*GIVEN PASSAGE*:
• • •

Studio album by Parliament-Funkadelic
- Released: November 25, 1994 (Japan) 1995 (U.S.)
- Recorded: 1994
- Genres: Funk; hip hop; R&B;
- Length: 75:23 (US issue)
- Labels: P-Vine; Hot Hands; Dogone Records;
- Producer: George Clinton

Parliament-Funkadelic chronology
| Urban Dancefloor Guerillas (1983) | Dope Dogs (1994) | T.A.P.O.A.F.O.M. (1996) |

= Dope Dogs =

Dope Dogs is a 1994 album by Parliament-Funkadelic (also known as P-Funk All Stars). The album was first released on the P-Vine label in Japan. It was later released on the Hot Hands label in the United Kingdom. The United States release on the Dogone Records label, a custom label of Available Entertainment, was released under the name George Clinton and the P-Funk All-Stars. The U.S. version was remastered by David Libert of Available Entertainment. The album's theme deals with dope-sniffing dogs that become addicted to the very drugs that they are assigned to find.

• • •

[Raw records]
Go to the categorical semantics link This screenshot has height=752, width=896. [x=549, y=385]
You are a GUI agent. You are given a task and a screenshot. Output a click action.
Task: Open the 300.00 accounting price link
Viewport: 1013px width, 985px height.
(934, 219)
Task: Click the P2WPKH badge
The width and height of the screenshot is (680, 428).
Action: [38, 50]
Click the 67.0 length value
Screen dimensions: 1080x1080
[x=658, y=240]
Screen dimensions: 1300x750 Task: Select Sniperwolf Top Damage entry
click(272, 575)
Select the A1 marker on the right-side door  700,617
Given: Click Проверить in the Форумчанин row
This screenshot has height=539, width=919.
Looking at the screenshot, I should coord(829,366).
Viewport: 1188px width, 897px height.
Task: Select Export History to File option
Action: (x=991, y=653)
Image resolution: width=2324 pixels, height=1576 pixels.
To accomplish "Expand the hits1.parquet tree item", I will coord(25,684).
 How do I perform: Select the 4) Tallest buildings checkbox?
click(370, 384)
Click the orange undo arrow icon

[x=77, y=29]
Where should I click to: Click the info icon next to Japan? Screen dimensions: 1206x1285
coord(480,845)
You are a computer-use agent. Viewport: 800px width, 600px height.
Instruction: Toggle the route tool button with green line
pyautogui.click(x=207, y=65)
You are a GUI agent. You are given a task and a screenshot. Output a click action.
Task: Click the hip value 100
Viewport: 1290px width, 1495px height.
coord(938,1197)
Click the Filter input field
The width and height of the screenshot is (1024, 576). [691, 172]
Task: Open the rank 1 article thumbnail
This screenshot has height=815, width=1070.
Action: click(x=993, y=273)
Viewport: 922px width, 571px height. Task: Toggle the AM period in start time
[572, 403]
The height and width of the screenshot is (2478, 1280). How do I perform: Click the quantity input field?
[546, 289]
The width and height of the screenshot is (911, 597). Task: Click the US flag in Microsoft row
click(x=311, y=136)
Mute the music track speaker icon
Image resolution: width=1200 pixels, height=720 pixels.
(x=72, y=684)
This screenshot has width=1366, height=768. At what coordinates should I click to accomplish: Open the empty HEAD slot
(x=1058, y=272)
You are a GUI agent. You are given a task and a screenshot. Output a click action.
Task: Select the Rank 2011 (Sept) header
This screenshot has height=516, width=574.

• • •

*WRITTEN EXERCISE*:
Can you give the Dope Dogs article from "Parliament-Funkadelic chronology" to "assigned to find." again, changing "remastered" to "remixed"? Rely on the Dope Dogs article alone.

*FINAL ANSWER*:
Parliament-Funkadelic chronology
| Urban Dancefloor Guerillas (1983) | Dope Dogs (1994) | T.A.P.O.A.F.O.M. (1996) |

= Dope Dogs =

Dope Dogs is a 1994 album by Parliament-Funkadelic (also known as P-Funk All Stars). The album was first released on the P-Vine label in Japan. It was later released on the Hot Hands label in the United Kingdom. The United States release on the Dogone Records label, a custom label of Available Entertainment, was released under the name George Clinton and the P-Funk All-Stars. The U.S. version was remixed by David Libert of Available Entertainment. The album's theme deals with dope-sniffing dogs that become addicted to the very drugs that they are assigned to find.